Solid wood must be mechanically fixed to a timber subfloor — either secret-nailed using a portanailer machine through the tongue, or occasionally adhered using elastic polyurethane adhesive. It cannot be floated. This means it is not directly suitable for installation over concrete without an intermediate timber raft, and it is generally not recommended over underfloor heating because of the severe drying and contraction that UFH causes. When properly specified, installed, and maintained, solid wood floors can be sanded and refinished many times over, giving them a lifespan of 80–100 years or more.
Engineered Wood Floors
Engineered hardwood flooring uses a real hardwood top layer (the “wear layer”) bonded to a multi-ply plywood core and a balancing backing layer. The top layer is typically 3–6mm of genuine hardwood — the same species you would find in a solid board — giving the floor an identical appearance and much of the tactile character of solid wood. The critical difference is the cross-ply plywood core: alternating layers bonded with opposing grain directions that resist expansion and contraction, making engineered boards dimensionally far more stable than solid wood.
This stability opens up applications that solid wood cannot access: concrete subfloors, underfloor heating systems, below-grade rooms, and installations where a floating floor (not mechanically fixed) is required.

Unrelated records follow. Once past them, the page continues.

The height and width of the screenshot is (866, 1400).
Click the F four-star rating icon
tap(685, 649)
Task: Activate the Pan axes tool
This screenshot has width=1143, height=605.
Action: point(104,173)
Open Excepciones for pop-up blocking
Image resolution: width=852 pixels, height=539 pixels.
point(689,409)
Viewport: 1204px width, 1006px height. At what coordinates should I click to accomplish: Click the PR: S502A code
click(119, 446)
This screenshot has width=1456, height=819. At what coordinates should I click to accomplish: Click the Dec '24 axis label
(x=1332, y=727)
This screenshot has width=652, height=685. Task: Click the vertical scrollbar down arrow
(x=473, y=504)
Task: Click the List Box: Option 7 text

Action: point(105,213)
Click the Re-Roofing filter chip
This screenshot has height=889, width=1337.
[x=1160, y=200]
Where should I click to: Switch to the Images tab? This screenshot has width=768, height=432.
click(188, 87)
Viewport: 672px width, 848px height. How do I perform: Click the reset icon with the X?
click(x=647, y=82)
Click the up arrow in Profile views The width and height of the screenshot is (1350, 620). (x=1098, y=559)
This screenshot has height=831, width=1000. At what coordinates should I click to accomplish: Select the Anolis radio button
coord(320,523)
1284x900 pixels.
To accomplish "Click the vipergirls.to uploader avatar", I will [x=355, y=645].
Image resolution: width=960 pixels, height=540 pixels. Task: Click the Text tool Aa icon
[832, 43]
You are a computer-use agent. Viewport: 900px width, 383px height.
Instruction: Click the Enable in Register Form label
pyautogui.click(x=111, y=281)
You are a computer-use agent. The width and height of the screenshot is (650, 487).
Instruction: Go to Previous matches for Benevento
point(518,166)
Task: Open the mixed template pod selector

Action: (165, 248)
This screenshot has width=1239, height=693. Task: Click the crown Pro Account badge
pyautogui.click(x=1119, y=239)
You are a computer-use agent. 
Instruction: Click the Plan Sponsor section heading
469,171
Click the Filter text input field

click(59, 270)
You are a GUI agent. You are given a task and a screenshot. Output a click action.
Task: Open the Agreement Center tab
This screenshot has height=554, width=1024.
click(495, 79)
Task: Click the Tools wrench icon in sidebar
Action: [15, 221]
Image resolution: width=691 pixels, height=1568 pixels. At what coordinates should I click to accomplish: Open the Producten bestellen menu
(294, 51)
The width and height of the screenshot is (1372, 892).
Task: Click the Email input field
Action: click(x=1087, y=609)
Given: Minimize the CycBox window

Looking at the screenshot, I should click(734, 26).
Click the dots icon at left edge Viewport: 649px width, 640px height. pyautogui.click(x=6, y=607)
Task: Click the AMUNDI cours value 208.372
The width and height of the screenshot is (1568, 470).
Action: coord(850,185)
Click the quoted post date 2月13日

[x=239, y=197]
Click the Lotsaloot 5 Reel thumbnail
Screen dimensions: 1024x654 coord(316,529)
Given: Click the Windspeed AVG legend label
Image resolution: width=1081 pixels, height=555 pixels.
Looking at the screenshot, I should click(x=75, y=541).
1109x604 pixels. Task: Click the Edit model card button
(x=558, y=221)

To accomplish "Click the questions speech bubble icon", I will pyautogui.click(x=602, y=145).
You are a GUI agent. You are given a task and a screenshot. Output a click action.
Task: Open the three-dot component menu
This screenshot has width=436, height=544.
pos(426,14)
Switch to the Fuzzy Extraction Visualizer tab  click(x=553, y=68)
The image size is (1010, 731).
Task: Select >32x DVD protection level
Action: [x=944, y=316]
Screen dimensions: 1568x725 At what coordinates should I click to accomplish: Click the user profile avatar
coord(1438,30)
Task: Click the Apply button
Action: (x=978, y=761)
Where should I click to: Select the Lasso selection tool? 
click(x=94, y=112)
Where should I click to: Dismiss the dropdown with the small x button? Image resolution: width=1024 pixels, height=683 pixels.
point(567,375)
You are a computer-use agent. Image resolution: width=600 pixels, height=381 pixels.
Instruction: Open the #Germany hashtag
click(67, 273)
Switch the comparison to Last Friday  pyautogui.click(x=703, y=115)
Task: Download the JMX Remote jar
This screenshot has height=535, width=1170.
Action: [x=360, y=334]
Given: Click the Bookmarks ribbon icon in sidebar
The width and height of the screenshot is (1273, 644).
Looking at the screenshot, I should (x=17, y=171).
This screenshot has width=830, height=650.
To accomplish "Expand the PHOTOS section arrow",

Engineered boards can be clicked or tongue-and-grooved together and floated over acoustic underlay, or fully bonded to the subfloor with adhesive. They are generally easier and quicker to install than solid boards, and suitable for a wider range of properties and subfloor conditions.
How to Choose Between Them
The right choice depends on your subfloor, your heating system, and your priorities for the floor’s long-term life. Choose solid wood if you have a timber subfloor in a stable, well-managed environment and want maximum refinishing potential over many decades. Choose engineered wood if you have a concrete subfloor, underfloor heating, or need a more versatile specification — particularly in new-build or basement conversions where solid wood’s constraints would otherwise rule it out. In terms of appearance and everyday character, the two products are functionally indistinguishable in the rooms where both can be used.
Grades, Species, and Finishes
Both solid and engineered floors are available across a wide range of species, grades, and finishes. Grade refers to the visual character of the board: prime or select grade features very consistent colour and minimal knots; character or rustic grade includes natural features such as knots, colour variation, and sapwood streaks. Neither grade is superior in terms of durability — it is a purely aesthetic classification. Finish (lacquer, hardwax oil, brushed and oiled, or unfinished) is applied equally across both product types. Most flooring sold today is pre-finished at the factory, which saves considerable time and disruption compared to site-finishing.